José Luis Munuera Montero
- Full name: José Luis Munuera Montero
- Born: 19 May 1983 (age 43) Jaén, Spain
- Other occupation: Restaurateur

Domestic
- Years: League / Role
- 2010–2013: Segunda División B / Referee
- 2013–2016: Segunda División / Referee
- 2016–: La Liga / Referee

International
- Years: League / Role
- 2019–: FIFA listed / Referee

= José Luis Munuera Montero =

Spanish football referee (born 1983)

José Luis Munuera Montero (born 19 May 1983) is a Spanish football referee who officiates in La Liga. He has been a FIFA referee since 2019, and is ranked as a UEFA second category referee.

==Refereeing career==
Munuera Montero began officiating in the Segunda División B in 2010, the Segunda División in 2013 and La Liga in 2016. He officiated his first match in La Liga on 22 August 2016 between Celta Vigo and Leganés. In 2019, he was put on the FIFA referees list. He officiated his first UEFA club competition match on 1 August 2019, a meeting between Romanian club Viitorul Constanța and Belgian club Gent in the 2019–20 UEFA Europa League second qualifying round. His first senior international match as referee was on 7 October 2020 between Andorra and Cape Verde.

As part of a referee exchange programme between UEFA and CONMEBOL, Munuera Montero was selected on 21 April 2021 as a video assistant referee for the 2021 Copa América in Argentina and Colombia. He will be joined by four of his compatriots at the tournament, marking the first time a team of European referees were selected to officiate at the Copa América.

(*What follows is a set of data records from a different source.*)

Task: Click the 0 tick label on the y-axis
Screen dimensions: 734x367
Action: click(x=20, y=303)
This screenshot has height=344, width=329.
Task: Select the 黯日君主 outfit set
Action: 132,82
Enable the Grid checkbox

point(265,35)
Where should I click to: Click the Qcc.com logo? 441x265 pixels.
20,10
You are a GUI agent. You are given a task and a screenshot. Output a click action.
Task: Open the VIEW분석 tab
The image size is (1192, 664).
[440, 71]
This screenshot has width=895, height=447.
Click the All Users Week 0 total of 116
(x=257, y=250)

On 18 February 2025, it was reported that he would be investigated for a possible conflict of interest and temporarily removed from refereeing duties while the process was ongoing. The investigation followed the disclosure of the existence of a company called Talentus Sports Speakers, a consultancy and sport management firm in which he was listed as the owner, and which allegedly had professional relationships with organizations such as the Royal Spanish Football Federation (RFEF), LaLiga, and UEFA, as well as clubs including Manchester City, Aston Villa, and Paris Saint-Germain. On 20 February, the RFEF concluded that he had not incurred a conflict of interest and that he could return to refereeing.

==Personal life==
Munuera Montero was born in Jaén, and owns several restaurants in Córdoba. He graduated in Hispanic Philology from the University of Granada.